My next (married) couple of examples of wonderful and artistic painting in the first couple of decades of the twentieth century are (Charles) Adrian Scott Stokes (1854–1935), covered in this article, and his wife Marianne Preindlsberger (1855-1927), better known under her married name of Marianne Stokes, covered in the next. Both showed in their works how painting as an art can have many purposes beyond endlessly (and ultimately destructively) pushing the boundaries.

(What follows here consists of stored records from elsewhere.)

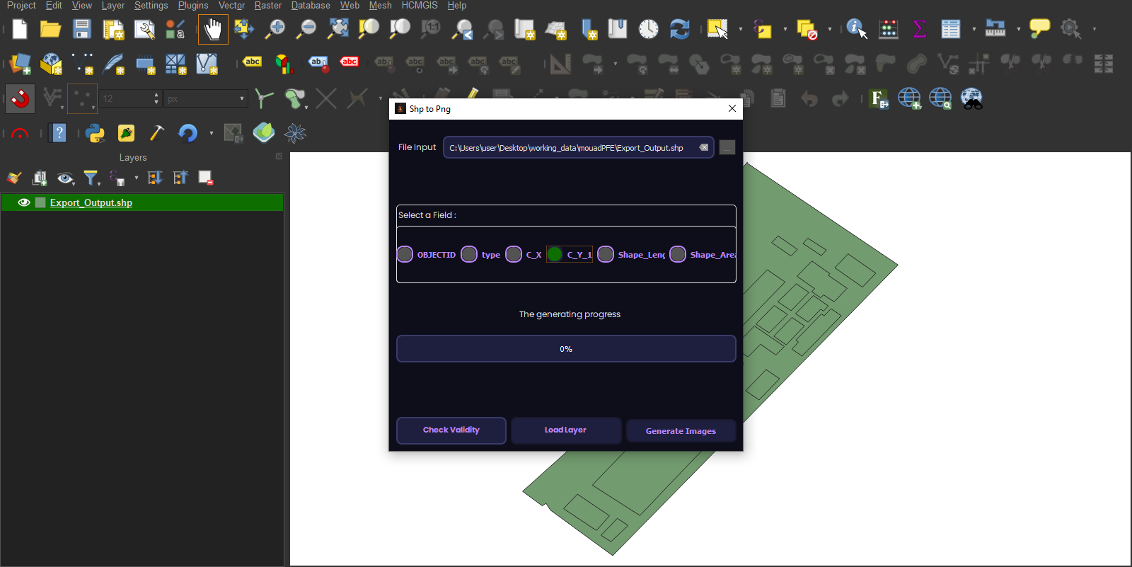Click the Zoom In magnifier tool

tap(275, 29)
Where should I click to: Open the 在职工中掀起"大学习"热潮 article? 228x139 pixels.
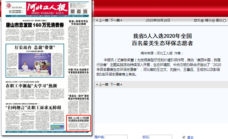pos(31,86)
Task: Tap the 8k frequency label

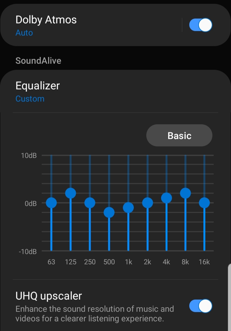Action: pos(185,262)
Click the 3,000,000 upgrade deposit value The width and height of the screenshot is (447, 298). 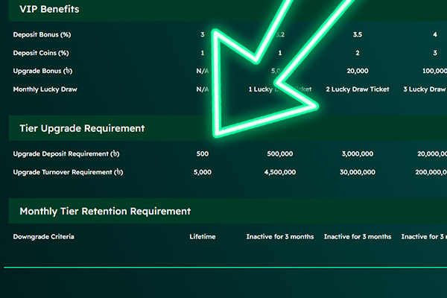(358, 154)
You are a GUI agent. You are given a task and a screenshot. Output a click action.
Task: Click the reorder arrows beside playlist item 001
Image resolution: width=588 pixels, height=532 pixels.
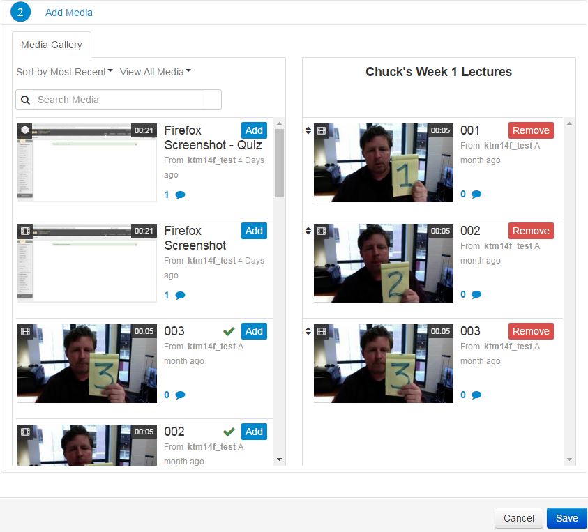click(x=308, y=130)
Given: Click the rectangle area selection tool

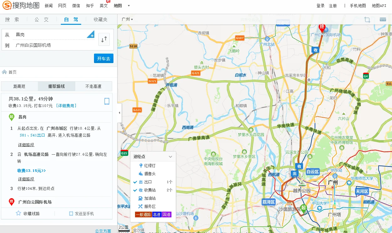Looking at the screenshot, I should point(367,19).
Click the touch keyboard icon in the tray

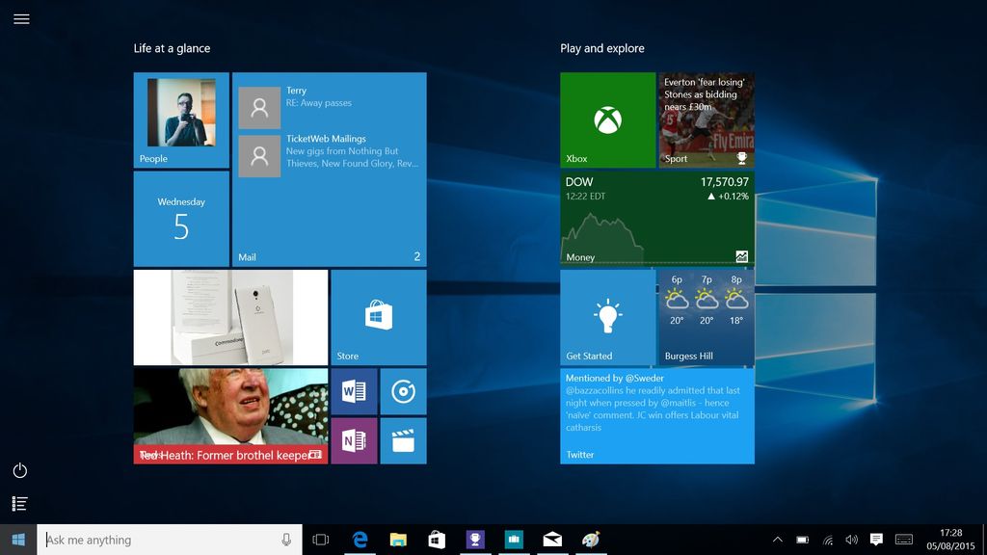[901, 540]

Adrian Stokes was born in Southport, Lancashire, but moved to Liverpool as a child, then to London in 1871, where he exhibited with the Royal Society of British Artists. His talent was spotted, and he enrolled in the Royal Academy Schools in London as a student in 1872. He first exhibited at the Royal Academy in 1876. That year he went to France, visiting the Pont-Aven artists’ colony in Brittany, and was influenced by Jules Bastien-Lepage, among others. At that time, most of his paintings appear to have been commissioned portraits.

In 1884, Stokes married Marianne Preindlsberger, in her native Graz, Austria. The couple travelled and stayed for several months in Capri.

They spent the summer seasons with the group of Danish Impressionists at Skagen in Denmark, in 1885 and 1886, where he and his wife became close friends of the Anchers.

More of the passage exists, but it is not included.